• Your instructions
Where the line containing "You are a GUI" appears below, begin there and reproduce each line exactly through the last one, omitting pictures.

Supplied material: Begin

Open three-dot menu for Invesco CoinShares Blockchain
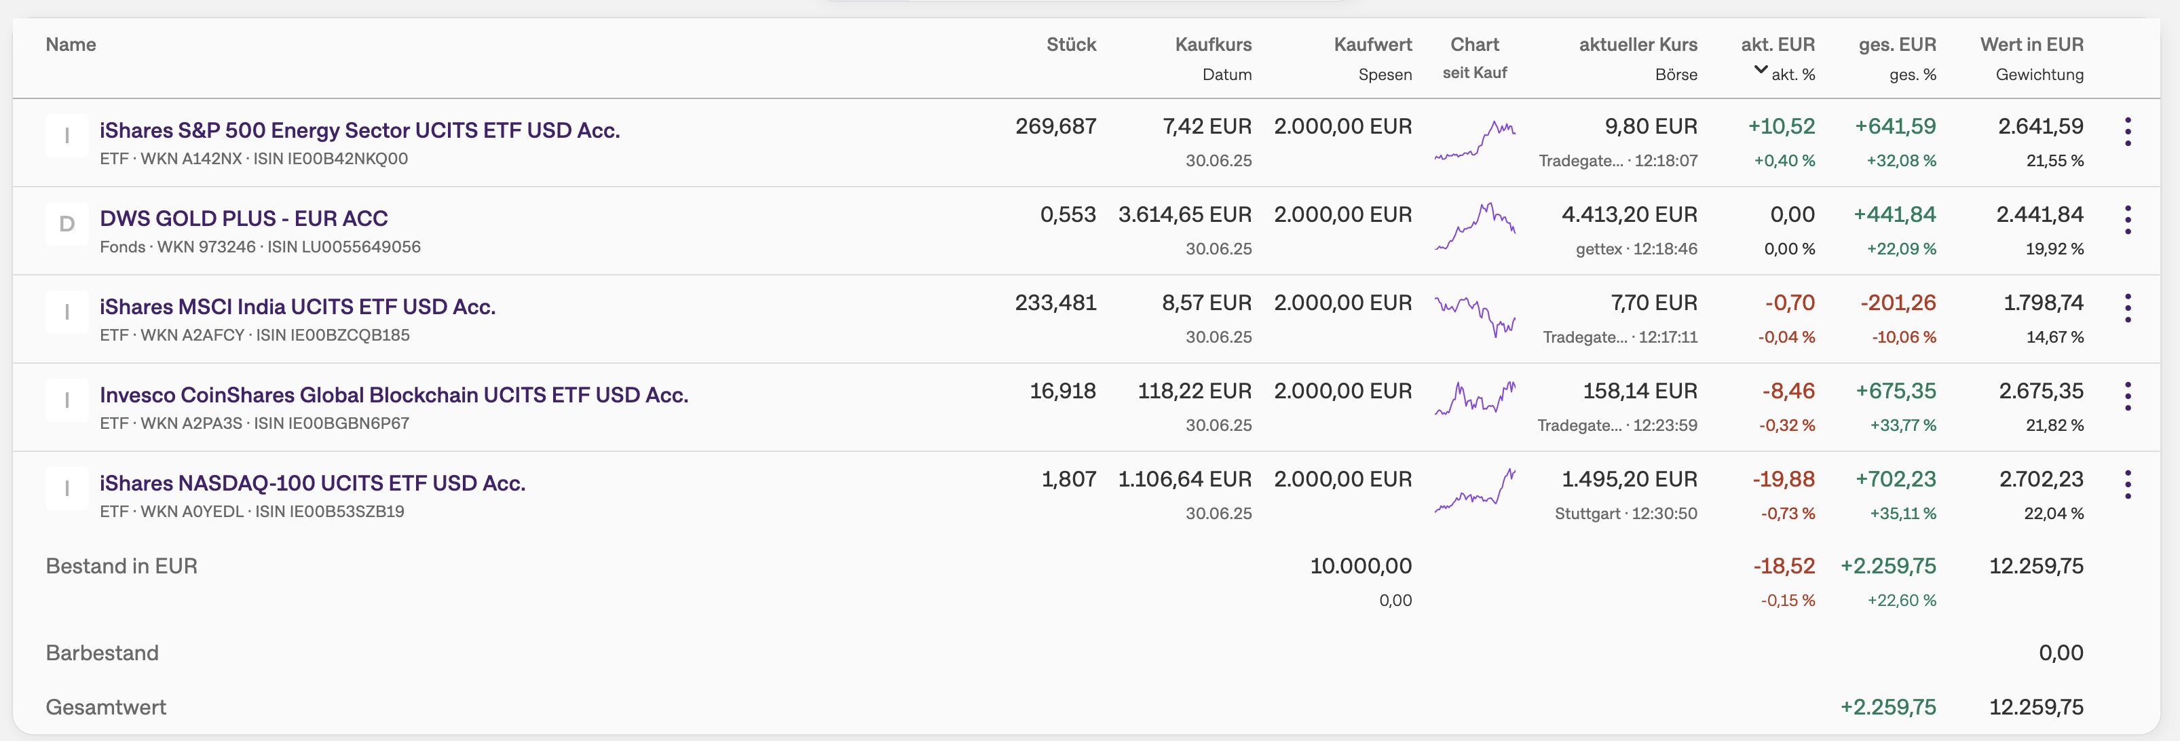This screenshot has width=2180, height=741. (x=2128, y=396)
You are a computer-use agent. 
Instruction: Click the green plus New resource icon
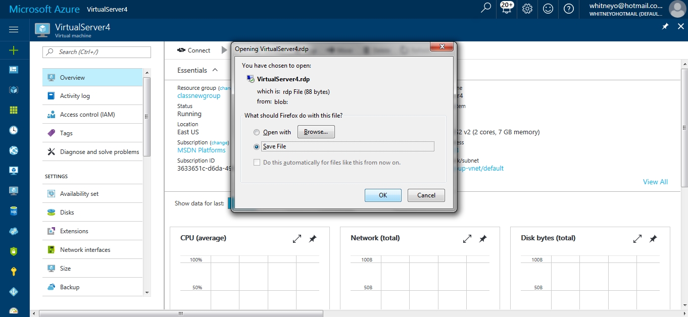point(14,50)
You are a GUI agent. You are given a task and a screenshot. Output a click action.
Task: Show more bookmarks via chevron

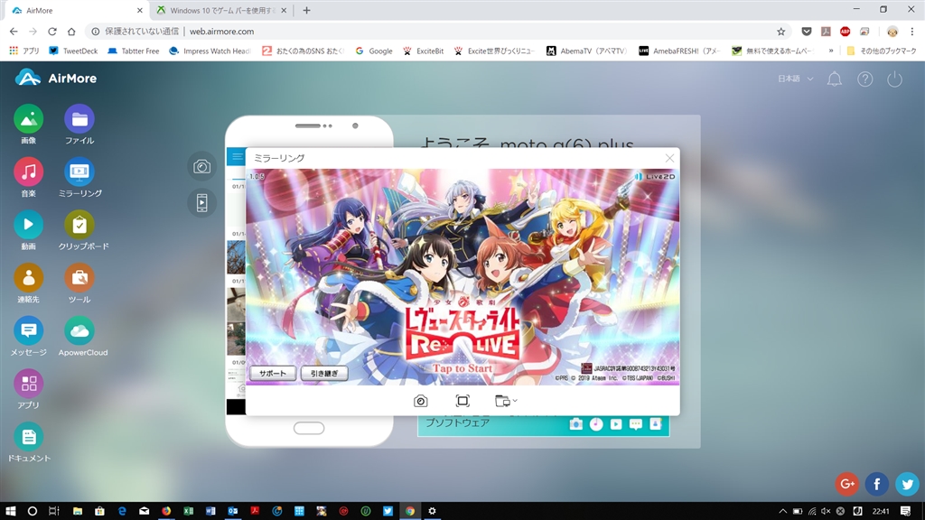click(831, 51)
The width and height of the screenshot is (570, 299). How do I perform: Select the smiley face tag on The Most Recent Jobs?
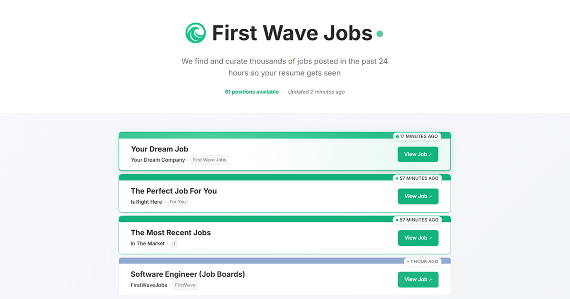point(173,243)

Supplied material: End

• Completed task
You are a GUI agent. You are given a task and a screenshot. Output a click action.
Task: Show more bookmarks via chevron

click(831, 51)
The width and height of the screenshot is (570, 299). How do I perform: Select the smiley face tag on The Most Recent Jobs?
point(173,243)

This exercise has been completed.